The arena was dark except for the scoreboard’s faint red glow. Brody was there, of course—leaning against the boards like he’d been waiting all along. His jacket hung open, hair damp from a late skate, eyes catching the low light.
“You shouldn’t be here,” he said, voice rough.
“Neither should you,” I shot back.
His mouth quirked, but there was no humor. “Ronald corner you?”
I stiffened. “How do you—”
“He always does when he’s scared,” Brody cut in. “Tells everyone else how dangerous I am so he doesn’t have to admit he’s afraid I might be better. Or worse—that I might matter more to someone.”
The words sliced too close.
“Brody—”
He closed the distance, his hand brushing mine, and the heat of it made me forget every warning. “Tell me you don’t feel this,” he murmured. “Tell me last night was a mistake.”
I opened my mouth, but nothing came.
His smirk faded into something raw. “That’s what I thought.”
Then his lips were on mine again—less desperate this time, but deeper, like he was claiming ground he knew he’d already won. My fingers tangled in his shirt, pulling him closer, consequences scattering like broken glass.
I knew Ronald would kill us both if he found out. I knew Baylen already held the knife of our secret. But in that moment, under the hum of the rink lights, the only truth that mattered was the one pressed between Brody’s mouth and mine.
⸻
Meanwhile: Baylen
Across campus, Baylen sat cross-legged on his bed, staring at his phone screen. His hands shook as he scrolled through the group chat, Coach’s words replaying in neon across his brain.
Don’t let Ron see. Not yet.
For his sake.
But Ron’s sister had already seen. And now she was tangled up with Brody—the last person who should know any of this.
Baylen typed a message and erased it. Typed again. Erased.
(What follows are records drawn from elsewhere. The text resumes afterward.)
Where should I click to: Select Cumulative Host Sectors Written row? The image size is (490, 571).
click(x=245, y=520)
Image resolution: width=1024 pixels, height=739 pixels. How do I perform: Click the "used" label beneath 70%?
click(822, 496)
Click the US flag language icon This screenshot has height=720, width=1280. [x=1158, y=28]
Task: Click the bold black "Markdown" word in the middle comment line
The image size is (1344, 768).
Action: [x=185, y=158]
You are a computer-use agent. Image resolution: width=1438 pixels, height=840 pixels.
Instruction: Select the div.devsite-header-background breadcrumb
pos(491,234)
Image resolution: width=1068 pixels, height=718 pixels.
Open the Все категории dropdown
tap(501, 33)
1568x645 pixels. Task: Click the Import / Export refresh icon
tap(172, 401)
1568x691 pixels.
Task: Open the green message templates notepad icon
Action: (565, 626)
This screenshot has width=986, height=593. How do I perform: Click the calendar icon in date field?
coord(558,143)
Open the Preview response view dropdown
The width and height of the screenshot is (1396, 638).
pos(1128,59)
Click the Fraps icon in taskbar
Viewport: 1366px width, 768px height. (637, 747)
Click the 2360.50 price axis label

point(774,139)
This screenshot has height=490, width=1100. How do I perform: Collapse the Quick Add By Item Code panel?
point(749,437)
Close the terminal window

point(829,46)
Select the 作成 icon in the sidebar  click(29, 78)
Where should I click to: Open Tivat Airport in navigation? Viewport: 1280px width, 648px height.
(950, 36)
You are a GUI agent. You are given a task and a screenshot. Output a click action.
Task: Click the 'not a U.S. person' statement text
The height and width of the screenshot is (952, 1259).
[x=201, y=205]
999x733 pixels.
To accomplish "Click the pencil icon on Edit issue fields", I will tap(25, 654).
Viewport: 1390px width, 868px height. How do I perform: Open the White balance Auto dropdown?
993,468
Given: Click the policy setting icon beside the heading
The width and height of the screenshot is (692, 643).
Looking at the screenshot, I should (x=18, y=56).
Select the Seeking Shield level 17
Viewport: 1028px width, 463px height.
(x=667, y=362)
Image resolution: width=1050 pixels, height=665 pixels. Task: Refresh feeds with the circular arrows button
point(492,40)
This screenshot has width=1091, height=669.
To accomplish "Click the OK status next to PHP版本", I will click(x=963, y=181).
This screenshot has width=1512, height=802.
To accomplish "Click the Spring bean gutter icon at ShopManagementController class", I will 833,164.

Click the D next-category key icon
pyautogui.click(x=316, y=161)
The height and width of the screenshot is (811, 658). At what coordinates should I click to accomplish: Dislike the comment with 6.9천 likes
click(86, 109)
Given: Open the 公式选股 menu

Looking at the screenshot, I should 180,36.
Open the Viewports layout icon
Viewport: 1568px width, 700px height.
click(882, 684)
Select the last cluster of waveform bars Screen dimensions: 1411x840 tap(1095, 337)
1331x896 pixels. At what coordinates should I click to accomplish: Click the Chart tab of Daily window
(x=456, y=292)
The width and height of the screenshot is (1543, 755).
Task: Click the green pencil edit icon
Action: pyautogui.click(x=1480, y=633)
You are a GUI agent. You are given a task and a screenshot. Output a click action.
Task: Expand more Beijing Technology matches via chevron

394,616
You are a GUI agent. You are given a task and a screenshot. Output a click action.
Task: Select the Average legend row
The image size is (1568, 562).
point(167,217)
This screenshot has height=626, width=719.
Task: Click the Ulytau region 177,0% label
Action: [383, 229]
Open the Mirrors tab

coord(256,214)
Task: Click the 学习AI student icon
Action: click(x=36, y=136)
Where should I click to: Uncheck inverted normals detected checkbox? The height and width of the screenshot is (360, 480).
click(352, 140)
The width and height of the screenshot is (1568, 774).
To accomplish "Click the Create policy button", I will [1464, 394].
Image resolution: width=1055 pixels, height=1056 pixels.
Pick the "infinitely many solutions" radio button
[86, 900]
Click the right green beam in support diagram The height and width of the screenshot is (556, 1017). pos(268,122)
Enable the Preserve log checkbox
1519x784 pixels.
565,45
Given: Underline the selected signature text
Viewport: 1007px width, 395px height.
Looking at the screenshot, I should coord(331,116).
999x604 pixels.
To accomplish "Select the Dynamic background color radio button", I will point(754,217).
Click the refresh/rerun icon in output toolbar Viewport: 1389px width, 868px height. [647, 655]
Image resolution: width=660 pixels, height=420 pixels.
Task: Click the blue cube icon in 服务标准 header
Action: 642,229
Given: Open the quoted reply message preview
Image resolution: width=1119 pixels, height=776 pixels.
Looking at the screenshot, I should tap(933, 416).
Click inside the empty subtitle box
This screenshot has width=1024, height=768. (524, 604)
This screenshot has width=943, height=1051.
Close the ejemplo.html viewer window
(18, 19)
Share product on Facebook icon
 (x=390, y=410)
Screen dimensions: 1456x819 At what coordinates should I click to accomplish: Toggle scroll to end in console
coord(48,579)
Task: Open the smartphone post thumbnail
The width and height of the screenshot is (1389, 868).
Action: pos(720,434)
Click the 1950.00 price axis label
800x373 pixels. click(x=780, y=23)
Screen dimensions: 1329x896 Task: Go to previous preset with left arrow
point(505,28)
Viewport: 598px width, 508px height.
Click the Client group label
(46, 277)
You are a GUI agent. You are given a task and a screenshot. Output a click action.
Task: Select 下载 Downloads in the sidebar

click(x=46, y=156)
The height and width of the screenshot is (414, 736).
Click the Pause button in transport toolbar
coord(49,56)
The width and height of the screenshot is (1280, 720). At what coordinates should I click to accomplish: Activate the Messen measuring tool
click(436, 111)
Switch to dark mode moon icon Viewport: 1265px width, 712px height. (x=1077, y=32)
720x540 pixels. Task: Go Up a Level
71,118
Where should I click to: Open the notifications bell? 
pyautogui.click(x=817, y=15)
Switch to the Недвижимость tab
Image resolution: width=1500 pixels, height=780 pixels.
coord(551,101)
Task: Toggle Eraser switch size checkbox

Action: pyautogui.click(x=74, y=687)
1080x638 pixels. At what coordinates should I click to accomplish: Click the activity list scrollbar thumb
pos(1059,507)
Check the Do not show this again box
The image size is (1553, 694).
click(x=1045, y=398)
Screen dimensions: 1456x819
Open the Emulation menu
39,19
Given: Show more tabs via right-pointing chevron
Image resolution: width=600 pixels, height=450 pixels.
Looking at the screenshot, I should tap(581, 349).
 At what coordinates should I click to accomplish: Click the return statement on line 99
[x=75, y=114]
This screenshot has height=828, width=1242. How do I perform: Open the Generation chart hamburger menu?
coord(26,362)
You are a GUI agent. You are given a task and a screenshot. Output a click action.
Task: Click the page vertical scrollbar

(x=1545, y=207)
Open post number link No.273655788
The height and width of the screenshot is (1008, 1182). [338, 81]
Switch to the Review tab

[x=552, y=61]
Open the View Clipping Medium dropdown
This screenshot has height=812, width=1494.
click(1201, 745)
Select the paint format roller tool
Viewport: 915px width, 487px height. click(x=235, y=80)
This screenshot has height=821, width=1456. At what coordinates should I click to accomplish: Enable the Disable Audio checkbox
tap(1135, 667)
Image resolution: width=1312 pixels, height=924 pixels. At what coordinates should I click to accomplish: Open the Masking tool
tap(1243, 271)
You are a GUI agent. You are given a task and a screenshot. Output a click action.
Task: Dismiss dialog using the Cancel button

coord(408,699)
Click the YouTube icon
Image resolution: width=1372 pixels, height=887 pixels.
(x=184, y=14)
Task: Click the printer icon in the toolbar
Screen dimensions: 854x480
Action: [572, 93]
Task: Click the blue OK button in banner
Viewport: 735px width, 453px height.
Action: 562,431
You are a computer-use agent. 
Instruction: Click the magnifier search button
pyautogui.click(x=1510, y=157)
Finally, his thumbs settled:
baylen: if no one tells ron, i will.
He hit send before fear could stop him.
⸻
The Next Morning
My phone buzzed again. A new message. Not from Ronald this time.
From Baylen.
baylen: meet me. noon. library roof.
baylen: it’s about your brother.
The words chilled me more than Ronald’s anger, more than Brody’s kiss. Because Baylen didn’t bluff.
And if Baylen was ready to talk, it meant the secrets weren’t going to stay buried much longer.